Just as he promised, after creating Bata Sole in 2017, Masangcay returned with his team and donated over a thousand sneakers to children in Pangasinan and surrounding barrios. That first mission trip made a big impact to those who went with him so they returned in 2019 to donate more shoes. They held an event at the Tenement Court in Taguig where hundreds of residents received free sneakers.

Masangcay said, "since we started, we are over about 20,000 pairs of sneakers. It is not just in the Philippines. We work with different communities, and we work with different countries now."

Former University of the Philippines Maroons Michael Silungan said the project allows him not only to give back but also to continue to play the sport he loves.

"Giving back is number one but also sharing the game and knowledge," Silungan pointed out. "Every single time we step on this court, we know that we are not just impacting the kids, the families, and the community but also the families and communities in the poor and impoverished areas."

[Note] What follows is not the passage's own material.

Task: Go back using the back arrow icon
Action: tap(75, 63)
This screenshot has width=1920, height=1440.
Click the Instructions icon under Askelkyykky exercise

Recently, Bata Sole held a Camp Sole Tour in Virginia Beach, Virginia. The camp teaches participants the fundamentals of basketball. But beyond that, it also helps them collect more shoes for their beneficiaries and at the same time, it teaches kids the value of giving back to the communities in need.

"It is awesome that we are able to dream, to be Lebron James, to be Kyrie Irving, to wear their sneakers, to wear the Kevin Durants that we have, and dream that we are out there. But there are millions of kids, just like themselves, dreaming without the resources, the sneakers," Masangcay noted.

Jay Robles, a father who himself loves to play basketball, said he signed up his son to join the camp not only to enhance his basketball skills but also because he strongly supports the advocacy of Bata Sole.

He said he spent his childhood in Olongapo and he knows how it feels to not have shoes.

"I didn't have shoes until [I was] 7-years-old. I understand how it feels to not have shoes. And them getting shoes will definitely help them out and help their morale," Robles shared.
Through their successful grassroots basketball program Camp Sole, Bata Sole has been to four cities this year, trained over 500 athletes, and has so far collected and donated about 3,000 pairs of sneakers.